Fair warning, there is a plot, but it’s more of an afterthought. It comes down to a bunch of overpowered warlords fighting each other over who gets to rule the world, and everything takes place inside a hapless kingdom of mid-level fighters who desperately think they stand a chance in making a difference. They don’t; they are like the Z Warriors after the Saiyans went SSJ4. They are just there to gasp at the protagonist and his former henchmen blowing the crap out of their kingdom as they try to gather macguffins and resurrect the dark lord. And even then you will often forget that is what they are supposed to do since the focus is given on the (fairly shallow) drama Dark Schneider and his generals have going for centuries. Nobody is a cardboard, but it’s not like you can call them deep or something. It plays out like a satire of your typical heroic fantasy campaign, where every major fighter is deep into epic levels, very immoral, lawful evil, and permanently horny (there is constant sexual harassment and what many today would label attempted rape). It taps into your lizard brain and doesn’t let go. Oh, and it does it with actual effort and not the half-assed CGI nonsense of today.

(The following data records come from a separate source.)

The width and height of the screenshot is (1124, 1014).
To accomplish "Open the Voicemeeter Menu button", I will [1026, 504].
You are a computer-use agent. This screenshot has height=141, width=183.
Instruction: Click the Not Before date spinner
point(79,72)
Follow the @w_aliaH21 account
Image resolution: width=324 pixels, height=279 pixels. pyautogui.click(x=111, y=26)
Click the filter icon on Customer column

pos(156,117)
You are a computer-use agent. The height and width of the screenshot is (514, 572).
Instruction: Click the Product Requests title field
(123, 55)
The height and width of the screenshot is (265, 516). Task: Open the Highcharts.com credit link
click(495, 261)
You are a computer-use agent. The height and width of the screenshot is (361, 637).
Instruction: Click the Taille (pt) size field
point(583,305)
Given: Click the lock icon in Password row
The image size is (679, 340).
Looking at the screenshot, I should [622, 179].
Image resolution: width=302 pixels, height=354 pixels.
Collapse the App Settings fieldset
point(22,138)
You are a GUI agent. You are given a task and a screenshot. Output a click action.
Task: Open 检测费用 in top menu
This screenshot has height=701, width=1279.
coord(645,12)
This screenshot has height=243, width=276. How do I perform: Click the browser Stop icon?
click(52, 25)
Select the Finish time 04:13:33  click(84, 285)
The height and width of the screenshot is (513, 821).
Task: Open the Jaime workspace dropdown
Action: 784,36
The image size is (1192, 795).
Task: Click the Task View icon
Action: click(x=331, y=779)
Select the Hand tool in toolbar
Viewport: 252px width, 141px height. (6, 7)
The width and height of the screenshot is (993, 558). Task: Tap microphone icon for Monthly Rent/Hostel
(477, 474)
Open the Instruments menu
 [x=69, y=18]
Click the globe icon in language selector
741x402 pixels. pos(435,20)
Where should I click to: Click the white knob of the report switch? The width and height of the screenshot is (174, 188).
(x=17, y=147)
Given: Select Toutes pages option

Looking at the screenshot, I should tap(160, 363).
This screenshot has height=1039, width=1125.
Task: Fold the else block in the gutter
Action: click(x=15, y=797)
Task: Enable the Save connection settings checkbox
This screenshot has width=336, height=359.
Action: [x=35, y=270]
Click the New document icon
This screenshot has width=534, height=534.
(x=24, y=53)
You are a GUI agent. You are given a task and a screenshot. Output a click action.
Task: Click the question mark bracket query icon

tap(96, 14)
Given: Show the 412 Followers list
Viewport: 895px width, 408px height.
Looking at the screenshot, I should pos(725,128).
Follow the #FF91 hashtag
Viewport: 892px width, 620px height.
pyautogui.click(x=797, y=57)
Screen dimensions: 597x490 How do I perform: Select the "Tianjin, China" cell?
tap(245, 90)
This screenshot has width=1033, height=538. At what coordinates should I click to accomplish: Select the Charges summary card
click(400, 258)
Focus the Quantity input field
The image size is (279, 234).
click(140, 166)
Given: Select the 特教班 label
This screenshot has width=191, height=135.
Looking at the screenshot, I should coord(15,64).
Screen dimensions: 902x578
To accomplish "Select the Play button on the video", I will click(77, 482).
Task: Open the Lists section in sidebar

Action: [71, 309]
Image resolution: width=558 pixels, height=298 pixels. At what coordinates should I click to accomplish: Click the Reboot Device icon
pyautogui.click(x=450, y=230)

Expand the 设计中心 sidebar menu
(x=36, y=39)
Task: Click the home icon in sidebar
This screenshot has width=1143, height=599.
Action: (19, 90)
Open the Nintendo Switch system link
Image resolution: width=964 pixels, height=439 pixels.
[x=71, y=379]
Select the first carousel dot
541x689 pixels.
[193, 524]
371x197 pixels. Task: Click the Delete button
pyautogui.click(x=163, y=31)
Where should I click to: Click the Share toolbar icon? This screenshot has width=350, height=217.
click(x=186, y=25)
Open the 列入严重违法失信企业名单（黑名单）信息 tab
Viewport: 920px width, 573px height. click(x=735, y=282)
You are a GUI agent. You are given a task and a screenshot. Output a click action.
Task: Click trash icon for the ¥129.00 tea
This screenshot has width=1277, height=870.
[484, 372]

Down to it, I liked it for how proactive the main character is. Yes, he is a perma-horny bastard who loves to molest women, but he is not your typical indecisive harem lead, not your nerdy pacifist, and not your typical boyscout protagonist who wants people to be nice to each other. He is the ultimate power fantasy, with none of the moral hypocricy that usually comes with shonen protagonists. Obviously, for the same reasons he can rub a lot of viewers the wrong way. You see this last bit mostly in the newer version where everyone was so triggered with his attitude. But there is a different review for that and it refers to a show that came out at a far more sensitive time. For a 90s OVA, Bastard with double exclamation point gets two thumbs up from me, for it’s the best thing they could offer you without a shred of hypocrisy.